I’m heading to Fiji for work this weekend (no that isn’t code for a holiday as one of my housemates has suggested). I’ll be at a conference first up, and then heading further afield to a few rural and remote communities to do scoping for potential community enterprise opportunities in a number of cash poor areas.

I’ve worked in Fiji a lot in the past, and can’t wait to get back there. I’m very much looking forward to connecting with a number of very precious people.

Something I’ve been reflecting on prior to our departure though, is the method we (Centre for Social Change) take with our community development work, and how applicable it is at a personal level, across cultures, and levels of experience.

Community knowledge sharing I did at Ware Island in Milne Bay, PNG, early 2013.

Community knowledge sharing I did at Ware Island in Milne Bay, PNG, early 2013.

We use a strengths-based approach in the communities we work in. So rather than going in and pointing out everything a community ‘lacks’ – which tends to be the favoured approach of many agencies – we go in and look for what works – what are the strengths to be built upon?

Also known as Asset Based Community Development (ABCD), this approach places local people in the position of expert. We highly value local knowledge and believe it’s intrinsic to understanding how the local economy works; and seek their help in identifying resources, skills and strengths within a community. We ask, what can be done with what the community already has?

We aim to determine possible solutions to issues with context specific and locally manageable solutions.  Our approach encourages learning by doing (not ‘formal training’ en masse, straight up), experimentation, starting small, and embracing failure with its attendant lessons. Our metrics for success aren’t based on getting it right the first time (although great if it ends up that way!).

Working this way we hope to ensure community resilience to external shocks (severe climate events, crop failure, political turmoil). Community conceived and led initiatives are far more likely to achieve long-term sustainability.


Makes sense doesn’t it? How does it feel in your body when someone goes out of their way to point out your faults, flaws and weaknesses? Not too great, right? But how about when we have our strengths and assets emphasised? It feels a little bit fan-reaking-tastic, that’s right.

I truly think there’s a huge lesson in this approach for us all.

What are your skills and strengths? Do you even know what they are? What can you do with what you already have?

Is there anything you’ve been meaning to do, but you’re convinced you need something else before you can up-level? I call bollocks on that, sweet thing, and insist you already have the ability to take a step towards achieving that feat, your dream, your desire, and most lofty goals, right at this very moment.
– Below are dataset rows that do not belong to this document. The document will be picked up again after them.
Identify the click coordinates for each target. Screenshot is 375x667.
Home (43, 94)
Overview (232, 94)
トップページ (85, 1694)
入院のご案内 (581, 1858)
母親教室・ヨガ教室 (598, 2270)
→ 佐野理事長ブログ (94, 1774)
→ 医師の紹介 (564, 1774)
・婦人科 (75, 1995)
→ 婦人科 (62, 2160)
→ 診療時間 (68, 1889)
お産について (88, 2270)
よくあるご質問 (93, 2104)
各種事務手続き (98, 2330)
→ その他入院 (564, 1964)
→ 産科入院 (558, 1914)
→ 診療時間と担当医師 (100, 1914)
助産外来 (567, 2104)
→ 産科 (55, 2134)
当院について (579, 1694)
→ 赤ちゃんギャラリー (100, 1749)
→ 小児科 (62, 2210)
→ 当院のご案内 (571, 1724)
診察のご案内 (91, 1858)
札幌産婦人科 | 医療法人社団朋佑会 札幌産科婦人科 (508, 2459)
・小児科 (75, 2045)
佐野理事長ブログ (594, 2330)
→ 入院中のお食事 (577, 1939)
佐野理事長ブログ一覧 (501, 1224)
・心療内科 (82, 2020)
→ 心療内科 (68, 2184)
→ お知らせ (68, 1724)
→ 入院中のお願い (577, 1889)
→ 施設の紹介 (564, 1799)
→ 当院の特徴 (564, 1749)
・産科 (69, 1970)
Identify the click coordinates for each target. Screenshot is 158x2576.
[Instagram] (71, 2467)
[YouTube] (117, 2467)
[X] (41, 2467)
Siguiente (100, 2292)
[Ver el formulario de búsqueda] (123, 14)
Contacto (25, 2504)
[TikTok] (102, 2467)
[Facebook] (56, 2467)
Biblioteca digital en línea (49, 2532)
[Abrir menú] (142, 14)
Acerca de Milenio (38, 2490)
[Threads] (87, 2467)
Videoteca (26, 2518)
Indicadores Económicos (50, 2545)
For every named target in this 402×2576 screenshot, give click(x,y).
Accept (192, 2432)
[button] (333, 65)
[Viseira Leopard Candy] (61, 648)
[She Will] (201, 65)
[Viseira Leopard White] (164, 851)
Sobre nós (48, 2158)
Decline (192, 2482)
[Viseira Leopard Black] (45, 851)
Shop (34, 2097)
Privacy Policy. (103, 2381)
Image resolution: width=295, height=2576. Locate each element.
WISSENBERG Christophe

Are you nixing your inner photographic genius because you don’t think you can start until you have that delicious looking Digital-SLR and a professional course under your belt? Well, stop. There are plenty of amazing shots to be taken on a smart phone, or a simple point and shoot, and lots of photography lessons available for free on the interwebz, while you save for your treasures.

Okay, so how do I know what my strengths are?

I have a super simple little exercise for you. Take out your fave moleskine and pen, and do a quick stock take of your strongest qualities and attributes. Create three separate pages and label them as follows:

Head – qualifications, experience, what you know.

Heart – what you love doing (what lights you up, beautiful?)

Hand – what skills you have (are you a killer cook? Dress-maker? Stylist? Confidant?)

Now get to scribbling down everything you can think under each one, and don’t let your fear-based ego jump in with its negative Nancy-pants on (hence a bit of speed is key).

If you begin to struggle with this, get your bestie involved and have a mutual love-fest, sharing with one another what’s totally rocking about you both. It absolutely can be difficult at times to be objective about your greatest qualities, particularly as society is so peachy keen to point out what’s so wrong about us at every goddamn turn.

Now, once you’re done, take a good hard look at all of your strengths! Can you see how very capable you are? You rock the kasbah just showing up to life, everyday.

I firmly believe that when we focus more on our strengths, and indeed on one another’s strengths, we all step up to life in ways that we can’t even dream of.

Are you working with what you already have and sharing your strengths with the world?